GOAL:
Render each line of the records below as a Markdown table with the columns No. and Text, numbering the rows and omitting blank lines.

MATERIAL FOR THIS TASK:
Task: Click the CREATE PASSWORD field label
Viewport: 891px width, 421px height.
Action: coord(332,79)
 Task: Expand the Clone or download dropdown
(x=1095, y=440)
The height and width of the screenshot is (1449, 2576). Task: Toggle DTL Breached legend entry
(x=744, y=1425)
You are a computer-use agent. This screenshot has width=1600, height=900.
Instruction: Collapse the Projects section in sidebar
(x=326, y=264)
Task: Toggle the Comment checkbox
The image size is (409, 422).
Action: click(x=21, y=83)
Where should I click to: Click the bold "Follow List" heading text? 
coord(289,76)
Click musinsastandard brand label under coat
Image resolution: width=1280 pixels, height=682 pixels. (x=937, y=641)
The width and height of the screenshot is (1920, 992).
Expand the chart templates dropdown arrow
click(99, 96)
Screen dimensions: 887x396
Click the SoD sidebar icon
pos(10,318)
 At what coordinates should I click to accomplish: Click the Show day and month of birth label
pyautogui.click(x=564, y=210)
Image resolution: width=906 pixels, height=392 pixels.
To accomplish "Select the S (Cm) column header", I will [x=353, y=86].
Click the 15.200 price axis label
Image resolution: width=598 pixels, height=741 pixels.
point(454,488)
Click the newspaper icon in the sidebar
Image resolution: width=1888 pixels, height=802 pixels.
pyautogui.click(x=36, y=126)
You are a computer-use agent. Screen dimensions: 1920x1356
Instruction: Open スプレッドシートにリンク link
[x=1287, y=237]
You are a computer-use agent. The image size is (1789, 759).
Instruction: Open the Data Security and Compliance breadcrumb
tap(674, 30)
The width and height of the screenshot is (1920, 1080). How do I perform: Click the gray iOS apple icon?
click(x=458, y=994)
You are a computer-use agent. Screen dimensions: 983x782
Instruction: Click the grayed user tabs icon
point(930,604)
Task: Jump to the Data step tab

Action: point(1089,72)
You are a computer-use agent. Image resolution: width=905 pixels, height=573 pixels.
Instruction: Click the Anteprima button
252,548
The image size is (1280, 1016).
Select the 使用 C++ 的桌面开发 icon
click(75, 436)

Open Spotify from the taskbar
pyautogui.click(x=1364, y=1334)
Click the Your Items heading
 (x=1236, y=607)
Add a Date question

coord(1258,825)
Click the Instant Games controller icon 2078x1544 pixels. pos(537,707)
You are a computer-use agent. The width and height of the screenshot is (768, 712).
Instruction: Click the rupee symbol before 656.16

OUTPUT OF THE EXERCISE:
| No. | Text |
|---|---|
| 1 | Task: Click the CREATE PASSWORD field label |
| 2 | Viewport: 891px width, 421px height. |
| 3 | Action: coord(332,79) |
| 4 |  Task: Expand the Clone or download dropdown |
| 5 | (x=1095, y=440) |
| 6 | The height and width of the screenshot is (1449, 2576). Task: Toggle DTL Breached legend entry |
| 7 | (x=744, y=1425) |
| 8 | You are a computer-use agent. This screenshot has width=1600, height=900. |
| 9 | Instruction: Collapse the Projects section in sidebar |
| 10 | (x=326, y=264) |
| 11 | Task: Toggle the Comment checkbox |
| 12 | The image size is (409, 422). |
| 13 | Action: click(x=21, y=83) |
| 14 | Where should I click to: Click the bold "Follow List" heading text?  |
| 15 | coord(289,76) |
| 16 | Click musinsastandard brand label under coat |
| 17 | Image resolution: width=1280 pixels, height=682 pixels. (x=937, y=641) |
| 18 | The width and height of the screenshot is (1920, 992). |
| 19 | Expand the chart templates dropdown arrow |
| 20 | click(99, 96) |
| 21 | Screen dimensions: 887x396 |
| 22 | Click the SoD sidebar icon |
| 23 | pos(10,318) |
| 24 |  At what coordinates should I click to accomplish: Click the Show day and month of birth label |
| 25 | pyautogui.click(x=564, y=210) |
| 26 | Image resolution: width=906 pixels, height=392 pixels. |
| 27 | To accomplish "Select the S (Cm) column header", I will [x=353, y=86]. |
| 28 | Click the 15.200 price axis label |
| 29 | Image resolution: width=598 pixels, height=741 pixels. |
| 30 | point(454,488) |
| 31 | Click the newspaper icon in the sidebar |
| 32 | Image resolution: width=1888 pixels, height=802 pixels. |
| 33 | pyautogui.click(x=36, y=126) |
| 34 | You are a computer-use agent. Screen dimensions: 1920x1356 |
| 35 | Instruction: Open スプレッドシートにリンク link |
| 36 | [x=1287, y=237] |
| 37 | You are a computer-use agent. The image size is (1789, 759). |
| 38 | Instruction: Open the Data Security and Compliance breadcrumb |
| 39 | tap(674, 30) |
| 40 | The width and height of the screenshot is (1920, 1080). How do I perform: Click the gray iOS apple icon? |
| 41 | click(x=458, y=994) |
| 42 | You are a computer-use agent. Screen dimensions: 983x782 |
| 43 | Instruction: Click the grayed user tabs icon |
| 44 | point(930,604) |
| 45 | Task: Jump to the Data step tab |
| 46 | Action: point(1089,72) |
| 47 | You are a computer-use agent. Image resolution: width=905 pixels, height=573 pixels. |
| 48 | Instruction: Click the Anteprima button |
| 49 | 252,548 |
| 50 | The image size is (1280, 1016). |
| 51 | Select the 使用 C++ 的桌面开发 icon |
| 52 | click(75, 436) |
| 53 | Open Spotify from the taskbar |
| 54 | pyautogui.click(x=1364, y=1334) |
| 55 | Click the Your Items heading |
| 56 |  (x=1236, y=607) |
| 57 | Add a Date question |
| 58 | coord(1258,825) |
| 59 | Click the Instant Games controller icon 2078x1544 pixels. pos(537,707) |
| 60 | You are a computer-use agent. The width and height of the screenshot is (768, 712). |
| 61 | Instruction: Click the rupee symbol before 656.16 |